News

Welcome to End Point’s blog

Ongoing observations by End Point people

DBD::Pg and the libpq COPY bug

(image by kvanhorn)

Version 2.18.1 of DBD::Pg, the Perl driver for Postgres, was just released. This was to fix a serious bug in which we were not properly clearing things out after performing a COPY. The only time the bug manifested, however, is if an asynchronous query was done immediately after a COPY finished. I discovered this while working on the new version of Bucardo. The failing code section was this (simplified):

## Prepare the source
my $srccmd = "COPY (SELECT * FROM $S.$T WHERE $pkcols IN ($pkvals)) TO STDOUT";
$fromdbh->do($srccmd);

## Prepare each target
for my $t (@$todb) {
    my $tgtcmd = "COPY $S.$T FROM STDIN";
    $t->{dbh}->do($tgtcmd);
}

## Pull a row from the source, and push it to each target
while ($fromdbh->pg_getcopydata($buffer) >= 0) {
    for my $t (@$todb) {
        $t->{dbh}->pg_putcopydata($buffer);
    }
}

## Tell each target we are done with COPYing
for my $t (@$todb) {
    $t->{dbh}->pg_putcopyend();
}

## Later on, run an asynchronous command on the source database
$sth{track}{$dbname}{$g} = $fromdbh->prepare($SQL, {pg_async => PG_ASYNC});
$sth{track}{$dbname}{$g}->execute();

This gave the error "another command is already in progress". This error did not come from Postgres or DBD::Pg, but from libpq, the underlying C library which DBD::Pg uses to talk to the database. Strangely enough, taking out the async part and running the exact same command produced no errors.

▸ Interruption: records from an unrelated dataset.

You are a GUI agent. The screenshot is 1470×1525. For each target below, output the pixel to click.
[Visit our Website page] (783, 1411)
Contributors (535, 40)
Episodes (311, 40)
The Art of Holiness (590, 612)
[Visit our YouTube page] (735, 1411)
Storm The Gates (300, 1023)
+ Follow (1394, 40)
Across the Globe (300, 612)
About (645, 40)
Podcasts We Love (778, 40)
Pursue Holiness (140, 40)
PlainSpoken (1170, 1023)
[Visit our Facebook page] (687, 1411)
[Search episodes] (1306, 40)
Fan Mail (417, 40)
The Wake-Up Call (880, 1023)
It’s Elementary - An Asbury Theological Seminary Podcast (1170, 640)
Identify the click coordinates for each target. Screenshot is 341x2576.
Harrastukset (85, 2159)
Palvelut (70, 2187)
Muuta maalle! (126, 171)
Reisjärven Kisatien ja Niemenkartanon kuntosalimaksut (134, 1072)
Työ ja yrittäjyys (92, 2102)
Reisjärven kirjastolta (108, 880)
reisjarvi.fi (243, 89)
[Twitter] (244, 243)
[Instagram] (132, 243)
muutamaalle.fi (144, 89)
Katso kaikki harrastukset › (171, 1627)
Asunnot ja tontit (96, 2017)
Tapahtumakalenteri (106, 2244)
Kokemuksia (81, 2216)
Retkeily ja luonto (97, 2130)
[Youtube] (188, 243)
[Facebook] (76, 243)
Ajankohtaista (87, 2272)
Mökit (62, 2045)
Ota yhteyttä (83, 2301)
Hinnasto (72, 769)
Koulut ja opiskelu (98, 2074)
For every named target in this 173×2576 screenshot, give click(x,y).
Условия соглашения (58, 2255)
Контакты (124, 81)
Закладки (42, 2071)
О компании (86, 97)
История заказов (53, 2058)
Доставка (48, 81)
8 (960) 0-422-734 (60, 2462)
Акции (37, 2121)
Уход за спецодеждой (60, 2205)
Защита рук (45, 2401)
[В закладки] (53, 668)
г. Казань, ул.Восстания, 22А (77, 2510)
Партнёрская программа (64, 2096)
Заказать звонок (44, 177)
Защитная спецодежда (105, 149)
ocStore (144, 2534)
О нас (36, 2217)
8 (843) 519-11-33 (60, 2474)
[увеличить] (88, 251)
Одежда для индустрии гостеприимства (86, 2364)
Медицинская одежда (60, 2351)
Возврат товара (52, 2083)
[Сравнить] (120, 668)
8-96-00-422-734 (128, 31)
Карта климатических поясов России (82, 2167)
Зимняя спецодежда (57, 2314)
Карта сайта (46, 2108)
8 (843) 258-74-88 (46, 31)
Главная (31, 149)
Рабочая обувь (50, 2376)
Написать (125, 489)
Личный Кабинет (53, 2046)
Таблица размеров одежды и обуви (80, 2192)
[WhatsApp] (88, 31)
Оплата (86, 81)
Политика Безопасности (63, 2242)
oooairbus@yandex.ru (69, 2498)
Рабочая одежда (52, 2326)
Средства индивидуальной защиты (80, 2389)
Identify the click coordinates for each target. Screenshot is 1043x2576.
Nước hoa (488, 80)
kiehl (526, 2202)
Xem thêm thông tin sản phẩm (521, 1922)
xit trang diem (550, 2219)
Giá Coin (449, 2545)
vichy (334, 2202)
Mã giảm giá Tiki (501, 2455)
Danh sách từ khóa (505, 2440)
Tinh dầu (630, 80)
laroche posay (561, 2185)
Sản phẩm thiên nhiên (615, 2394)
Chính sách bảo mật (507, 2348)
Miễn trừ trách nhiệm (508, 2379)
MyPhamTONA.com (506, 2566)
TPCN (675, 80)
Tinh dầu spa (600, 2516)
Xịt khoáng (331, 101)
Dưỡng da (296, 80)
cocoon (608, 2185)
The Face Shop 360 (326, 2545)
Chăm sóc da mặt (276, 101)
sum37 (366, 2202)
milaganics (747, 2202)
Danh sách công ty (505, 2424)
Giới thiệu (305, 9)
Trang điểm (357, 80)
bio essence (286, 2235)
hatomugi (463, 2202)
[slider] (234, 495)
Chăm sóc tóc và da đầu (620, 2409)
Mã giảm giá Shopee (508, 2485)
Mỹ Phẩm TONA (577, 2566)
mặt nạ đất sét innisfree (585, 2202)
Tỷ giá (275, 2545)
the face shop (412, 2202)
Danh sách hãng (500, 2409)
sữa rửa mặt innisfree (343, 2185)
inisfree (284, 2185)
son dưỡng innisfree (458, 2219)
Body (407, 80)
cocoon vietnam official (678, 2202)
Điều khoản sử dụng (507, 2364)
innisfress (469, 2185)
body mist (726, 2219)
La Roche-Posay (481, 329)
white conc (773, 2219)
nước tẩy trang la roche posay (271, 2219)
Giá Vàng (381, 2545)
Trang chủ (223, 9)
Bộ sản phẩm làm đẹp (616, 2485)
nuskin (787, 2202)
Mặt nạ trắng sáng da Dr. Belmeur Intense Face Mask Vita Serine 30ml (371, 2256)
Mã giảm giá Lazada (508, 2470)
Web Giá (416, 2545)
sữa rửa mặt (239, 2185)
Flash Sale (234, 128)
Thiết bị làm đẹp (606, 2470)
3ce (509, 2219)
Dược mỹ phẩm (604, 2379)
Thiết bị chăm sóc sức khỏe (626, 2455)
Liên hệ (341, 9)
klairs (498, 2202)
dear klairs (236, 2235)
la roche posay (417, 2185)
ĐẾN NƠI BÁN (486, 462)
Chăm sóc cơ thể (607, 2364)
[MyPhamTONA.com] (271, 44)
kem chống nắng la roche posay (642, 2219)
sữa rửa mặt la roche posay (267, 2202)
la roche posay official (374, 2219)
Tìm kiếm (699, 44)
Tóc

After tracking back through the libpq code, it turns out that DBD::Pg was only calling PQresult a single time after the copy ended. I can see why this was done: the docs for PQputCopyEnd state: "After successfully calling PQputCopyEnd, call PQgetResult to obtain the final result status of the COPY command. One can wait for this result to be available in the usual way. Then return to normal operation." What's not explicitly stated is that you need call PQgetResult again, and keep calling it, until it returns null, to "clear out the message queue". In this case, PQresult pulled back a 'c' message from Postgres, via the frontend/backend protocol, indicating that the copy command was complete. However, what it really needed was to call PQresult two more times, once to get back a 'C' (indicating the COPY statement was complete), and a 'Z' (indicating the backend was ready for a new query). Technically, there was nothing stopping libpq from sending a fresh query except that its own internal flag, conn->asyncStatus, is not reset on a simple end of copy, but only when 'Z' is encountered. Thus, DBD::Pg 2.18.1 now calls PQresult until it returns null.

If your application is encountering this bug and you cannot upgrade to 2.18.1 yet, the solution is simple: perform a non-asynchronous query between the end of the copy and the start of the asynchronous query. It can be any query at all, so the above code could be cured with:

...
## Tell each target we are done with COPYing
for my $t (@$todb) {
    $t->{dbh}->pg_putcopyend();
    $t->{dbh}->do('SELECT 123');
}

## Later on, run an asynchronous command on the source database
$fromdbh->do('SELECT 123');
$sth{track}{$dbname}{$g} = $fromdbh->prepare($SQL, {pg_async => PG_ASYNC});
$sth{track}{$dbname}{$g}->execute();

Why does the non-asynchronous command work? Doesn't it check the conn->asyncStatus as well? The secret is that PQexecstart has this bit of code in it:

    /*
     * Silently discard any prior query result that application didn't eat.
     * This is probably poor design, but it's here for backward compatibility.
     */
    while ((result = PQgetResult(conn)) != NULL)

Wow, that code looks familiar! So it turns out that the only reason this was not spotted earlier is that non-asynchronous commands (e.g. those using PQexec) were silently clearing out the message queue, kind of as a little favor from libpq to the driver. The async function, PQsendQuery, is not as nice, so it does the correct thing and fails right away with the error seen above (via PQsendQueryStart).

2 comments:

David said...

Interesting issue and explanation; I take it that was fun to hunt down...? :-)

Greg Sabino Mullane said...

It actually wasn't too bad; once I realized it was a libpq error, I wrote a short C program using libpq to narrow down if it was a DBD::Pg or a libpq bug. It would be nice if libpq had some sort of debugging builtin though, but I guess that's what fprintf is for. :)